Pouvoir d’achat : où en est-on des réponses apportées dans les entreprises du groupe ?

Publié le 15 juillet 2026

Société

Lors du dernier Comité de Groupe VINCI, l’ensemble des organisations syndicales a interpellé Pierre Anjolras, Directeur Général de VINCI, sur l’urgence de prendre des mesures concrètes pour répondre à la nouvelle hausse du coût de la vie. Cette démarche intersyndicale faisait suite à un constat partagé : malgré un ralentissement de l’inflation par rapport aux années précédentes, les dépenses contraintes des salariés continuent de progresser. Énergie, carburant, alimentation, logement… le reste à vivre de nombreux salariés continue de diminuer alors même que le Groupe affiche des résultats solides.
Notre demande était simple : apporter rapidement des réponses concrètes au pouvoir d’achat des salariés, en complément des négociations annuelles.
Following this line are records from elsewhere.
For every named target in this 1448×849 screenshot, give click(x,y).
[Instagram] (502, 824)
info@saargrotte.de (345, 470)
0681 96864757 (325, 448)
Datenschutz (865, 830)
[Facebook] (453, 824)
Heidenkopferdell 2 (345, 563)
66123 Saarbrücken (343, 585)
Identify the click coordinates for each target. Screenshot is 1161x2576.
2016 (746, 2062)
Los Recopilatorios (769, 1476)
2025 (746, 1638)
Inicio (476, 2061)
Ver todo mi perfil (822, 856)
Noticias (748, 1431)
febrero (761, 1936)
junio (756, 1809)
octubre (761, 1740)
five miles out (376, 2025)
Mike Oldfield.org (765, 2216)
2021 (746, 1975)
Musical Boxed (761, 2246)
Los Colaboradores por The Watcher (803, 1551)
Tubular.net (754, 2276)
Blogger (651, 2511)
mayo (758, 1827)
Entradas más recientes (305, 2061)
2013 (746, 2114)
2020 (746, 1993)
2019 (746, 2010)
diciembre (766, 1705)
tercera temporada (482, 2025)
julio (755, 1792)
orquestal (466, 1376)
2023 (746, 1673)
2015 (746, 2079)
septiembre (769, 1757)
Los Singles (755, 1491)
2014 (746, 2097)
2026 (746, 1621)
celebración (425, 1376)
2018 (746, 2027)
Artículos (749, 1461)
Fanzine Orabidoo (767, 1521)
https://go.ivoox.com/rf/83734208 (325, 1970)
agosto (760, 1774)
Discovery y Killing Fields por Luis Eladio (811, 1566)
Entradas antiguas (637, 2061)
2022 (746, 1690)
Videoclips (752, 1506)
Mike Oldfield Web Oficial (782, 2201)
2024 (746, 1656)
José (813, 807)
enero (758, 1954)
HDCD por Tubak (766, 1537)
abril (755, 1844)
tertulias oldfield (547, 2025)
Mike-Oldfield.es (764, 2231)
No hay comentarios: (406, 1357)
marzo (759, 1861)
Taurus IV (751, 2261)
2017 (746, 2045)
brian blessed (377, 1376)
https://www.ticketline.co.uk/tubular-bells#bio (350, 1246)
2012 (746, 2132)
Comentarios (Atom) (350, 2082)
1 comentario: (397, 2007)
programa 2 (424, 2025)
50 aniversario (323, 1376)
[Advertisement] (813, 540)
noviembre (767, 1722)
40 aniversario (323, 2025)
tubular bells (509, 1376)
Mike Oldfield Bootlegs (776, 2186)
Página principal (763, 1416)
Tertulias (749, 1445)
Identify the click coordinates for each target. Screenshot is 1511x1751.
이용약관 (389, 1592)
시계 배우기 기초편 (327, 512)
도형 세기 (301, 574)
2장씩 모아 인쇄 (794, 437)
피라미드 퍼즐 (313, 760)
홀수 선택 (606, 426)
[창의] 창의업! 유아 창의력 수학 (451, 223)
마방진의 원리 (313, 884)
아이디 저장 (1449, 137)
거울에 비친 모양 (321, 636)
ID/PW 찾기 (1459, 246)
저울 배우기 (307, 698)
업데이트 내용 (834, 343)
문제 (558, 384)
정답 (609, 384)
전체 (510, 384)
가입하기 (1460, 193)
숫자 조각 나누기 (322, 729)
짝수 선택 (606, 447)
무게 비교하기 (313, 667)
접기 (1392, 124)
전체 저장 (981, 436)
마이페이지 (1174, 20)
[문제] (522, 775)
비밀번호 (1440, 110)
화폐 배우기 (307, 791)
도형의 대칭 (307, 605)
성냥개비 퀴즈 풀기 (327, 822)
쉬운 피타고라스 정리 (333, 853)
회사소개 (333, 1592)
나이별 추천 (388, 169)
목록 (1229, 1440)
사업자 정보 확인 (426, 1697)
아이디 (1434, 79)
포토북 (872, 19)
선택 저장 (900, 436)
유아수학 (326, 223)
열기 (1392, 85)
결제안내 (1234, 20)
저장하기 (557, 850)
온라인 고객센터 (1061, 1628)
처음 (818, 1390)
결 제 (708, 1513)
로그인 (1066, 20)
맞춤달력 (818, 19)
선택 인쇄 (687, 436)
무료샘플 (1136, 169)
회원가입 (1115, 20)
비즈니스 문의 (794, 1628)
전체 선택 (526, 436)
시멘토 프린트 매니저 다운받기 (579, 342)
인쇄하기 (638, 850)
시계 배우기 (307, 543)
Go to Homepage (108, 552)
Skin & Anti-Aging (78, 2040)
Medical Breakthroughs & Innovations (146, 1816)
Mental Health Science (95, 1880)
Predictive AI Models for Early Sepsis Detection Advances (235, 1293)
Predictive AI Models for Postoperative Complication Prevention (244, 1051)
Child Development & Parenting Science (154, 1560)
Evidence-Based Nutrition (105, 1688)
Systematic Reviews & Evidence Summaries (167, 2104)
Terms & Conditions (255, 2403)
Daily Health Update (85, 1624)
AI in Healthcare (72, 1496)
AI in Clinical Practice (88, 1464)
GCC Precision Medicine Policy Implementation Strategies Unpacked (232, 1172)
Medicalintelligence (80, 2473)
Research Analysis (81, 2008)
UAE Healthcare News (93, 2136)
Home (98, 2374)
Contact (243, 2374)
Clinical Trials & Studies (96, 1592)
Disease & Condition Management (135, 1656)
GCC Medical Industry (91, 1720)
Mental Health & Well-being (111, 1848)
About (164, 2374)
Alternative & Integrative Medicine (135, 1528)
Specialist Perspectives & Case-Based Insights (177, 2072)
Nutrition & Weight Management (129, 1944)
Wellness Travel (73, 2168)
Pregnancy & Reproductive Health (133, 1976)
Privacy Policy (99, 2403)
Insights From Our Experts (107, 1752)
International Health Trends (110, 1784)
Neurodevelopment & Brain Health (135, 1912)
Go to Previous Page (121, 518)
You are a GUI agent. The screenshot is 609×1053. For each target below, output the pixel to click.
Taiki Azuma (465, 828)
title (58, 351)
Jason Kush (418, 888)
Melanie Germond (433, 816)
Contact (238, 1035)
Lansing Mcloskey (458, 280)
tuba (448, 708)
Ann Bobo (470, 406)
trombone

Des réponses… mais très inégales selon les entreprises

Depuis cette déclaration, plusieurs entreprises du groupe ont pris des mesures. D’autres n’ont, à ce jour, engagé aucune démarche. Sans prétendre à l’exhaustivité, les remontées dont dispose aujourd’hui la CFDT permettent déjà de dégager plusieurs tendances.


VINCI Energies
Au sein de VINCI Energies, de nombreuses entreprises ont pris la mesure des difficultés rencontrées par leurs salariés. Lorsqu’elles en avaient les moyens, beaucoup ont engagé des discussions ayant abouti à des dispositifs concrets : Prime de Partage de la Valeur (PPV), primes carburant ou autres mesures de soutien au pouvoir d’achat ont ainsi été proposées, à ce jour, dans 4 divisions du pôle : ICT infra (Réseaux), NAFI (Industrie), VEIS (international and système) et Building Solutions (Tertiaire).

VINCI Construction
La situation apparaît beaucoup plus contrastée chez VINCI Construction. Certaines entreprises ont fait le choix du dialogue en ouvrant des négociations afin de rechercher des solutions adaptées. Les exemples de la Délégation Sud de VINCI Construction (GTM…) en témoignent, avec notamment la mise en place d’une prime carburant. D’autres, en revanche, comme Eurovia, demeurent sur une position de blocage, en appliquant une consigne nationale de ne pas engager la moindre négociation sur le sujet, quel que soit le dispositif susceptible d’être proposé.

VINCI Concessions
Le constat est tout autre au sein de VINCI Concessions. À ce jour, les principales sociétés concessionnaires d’autoroutes (ASF, Cofiroute, Escota) n’ont engagé aucune ouverture en faveur du pouvoir d’achat, malgré des résultats financiers toujours aussi solides. Cette position, essentiellement fondée sur une lecture très restrictive des négociations salariales annuelles, apparaît difficilement compréhensible au regard de la situation économique de ces sociétés et des attentes exprimées par les salariés.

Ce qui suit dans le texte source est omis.